To determine the inheritance of the transgressive salinity tolerance phenotypes, CR1 and CR17 were crossed with the recurrent parent Curinga. Using SSR markers, F1 plants were confirmed to be true hybrids. Selfing of the true F1 plants produced F2 populations that were salinity-screened using the same method used for screening the CSSL library. Both populations showed segregation for SES score under salinity stress, resulting in a normal distribution for polygenic traits indicating that alien introgression from O. rufipogon into O. sativa ssp. japonica caused the coupling and uncoupling effects of numerous core and peripheral genes and alleles from the donor and recurrent genomes, resulting in transgressive salinity tolerance phenotypes. It appears that the impact of O. rufipogon genome is not a mere addition of new functions but rather more on the global scale through the reconfiguration of global gene regulation either genetically or epigenetically.

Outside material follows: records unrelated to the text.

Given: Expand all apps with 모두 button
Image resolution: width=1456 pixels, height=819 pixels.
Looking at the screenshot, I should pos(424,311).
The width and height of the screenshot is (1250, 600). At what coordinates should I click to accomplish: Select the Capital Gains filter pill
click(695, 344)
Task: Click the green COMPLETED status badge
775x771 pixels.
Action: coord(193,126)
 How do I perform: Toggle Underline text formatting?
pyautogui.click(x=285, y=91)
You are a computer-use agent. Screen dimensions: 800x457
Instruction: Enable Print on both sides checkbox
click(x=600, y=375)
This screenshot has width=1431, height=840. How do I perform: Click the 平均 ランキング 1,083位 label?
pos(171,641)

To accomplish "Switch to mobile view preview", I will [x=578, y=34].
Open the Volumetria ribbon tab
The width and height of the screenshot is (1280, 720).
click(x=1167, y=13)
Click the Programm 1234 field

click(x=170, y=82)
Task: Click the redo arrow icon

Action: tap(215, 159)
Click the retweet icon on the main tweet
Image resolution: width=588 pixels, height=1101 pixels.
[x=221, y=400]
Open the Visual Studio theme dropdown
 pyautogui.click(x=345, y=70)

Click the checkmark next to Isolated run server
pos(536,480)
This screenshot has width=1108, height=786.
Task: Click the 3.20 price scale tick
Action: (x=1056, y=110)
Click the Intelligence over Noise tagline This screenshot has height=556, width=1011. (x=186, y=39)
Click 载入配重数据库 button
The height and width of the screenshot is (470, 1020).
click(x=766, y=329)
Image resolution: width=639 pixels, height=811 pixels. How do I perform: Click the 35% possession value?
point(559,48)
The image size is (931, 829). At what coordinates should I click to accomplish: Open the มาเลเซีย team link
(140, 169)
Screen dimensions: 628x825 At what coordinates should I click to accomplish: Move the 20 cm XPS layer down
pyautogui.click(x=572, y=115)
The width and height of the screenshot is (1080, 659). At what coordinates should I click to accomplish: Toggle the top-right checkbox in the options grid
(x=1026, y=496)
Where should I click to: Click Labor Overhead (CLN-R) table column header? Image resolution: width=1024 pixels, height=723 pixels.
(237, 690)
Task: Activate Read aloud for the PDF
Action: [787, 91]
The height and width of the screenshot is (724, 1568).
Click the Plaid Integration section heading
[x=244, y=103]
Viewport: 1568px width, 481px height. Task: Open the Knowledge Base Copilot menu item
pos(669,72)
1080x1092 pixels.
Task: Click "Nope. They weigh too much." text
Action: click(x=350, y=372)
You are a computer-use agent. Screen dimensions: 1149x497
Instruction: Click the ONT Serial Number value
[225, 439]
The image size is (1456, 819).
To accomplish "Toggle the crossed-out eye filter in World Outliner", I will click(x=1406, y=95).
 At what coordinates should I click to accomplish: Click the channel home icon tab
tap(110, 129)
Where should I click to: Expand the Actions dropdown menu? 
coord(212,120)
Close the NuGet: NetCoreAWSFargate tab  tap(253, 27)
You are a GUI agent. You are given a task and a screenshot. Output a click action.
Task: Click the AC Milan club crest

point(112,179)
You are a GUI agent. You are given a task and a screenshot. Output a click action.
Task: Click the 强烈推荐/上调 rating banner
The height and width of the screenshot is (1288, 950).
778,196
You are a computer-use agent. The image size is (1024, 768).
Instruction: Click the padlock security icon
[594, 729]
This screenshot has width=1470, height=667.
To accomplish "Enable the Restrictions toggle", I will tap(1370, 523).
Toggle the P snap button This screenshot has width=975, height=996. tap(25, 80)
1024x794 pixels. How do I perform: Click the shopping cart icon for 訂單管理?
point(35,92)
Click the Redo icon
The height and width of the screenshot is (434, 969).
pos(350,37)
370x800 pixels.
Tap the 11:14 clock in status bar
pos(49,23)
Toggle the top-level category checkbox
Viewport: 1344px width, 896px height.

Furthermore, our research offered a thorough examination of the BTB/POZ protein family in O. rufipogon, identifying 110 encoding gene loci and nine new genes that are absent from its domesticated counterpart, O. sativa ssp. japonica. When introduced into O. sativa, these novel genes may serve as potential drivers of novel functions in the genomic backgrounds of cultivars. In addition, these results provide insight into the evolution and functional divergence of important regulatory genes, establishing a baseline for functional genomics research and allele mining aimed at broadening the genetic base of rice cultivars.

Knowledge Gained:

Our study highlights the substantial contribution of wild relatives in enriching genetic diversity and the potential of incorporating alien/wild genetic segments to generate novel phenotypes. We have identified putative candidate expression quantitative trait loci (eQTLs) that regulate the novel salinity-tolerant phenotypes by integrating comprehensive phenotyping, genomics, and transcriptomics. These salinity-tolerant CSSLs (CR1, CR 17) are valuable for enhancing rice's adaptive capacity and sustaining rice production in salinity-affected agroecosystems. Based on the outcomes of this study, it is possible to create novel adaptive traits through transgressive segregation, facilitated by the positive genomic complementation of distant species of rice such as O. rufipogon and O. sativa ssp. Japonica.

Any opinions, findings, conclusions, or recommendations expressed in this publication are those of the author(s) and do not necessarily reflect the view of the U.S. Department of Agriculture or SARE.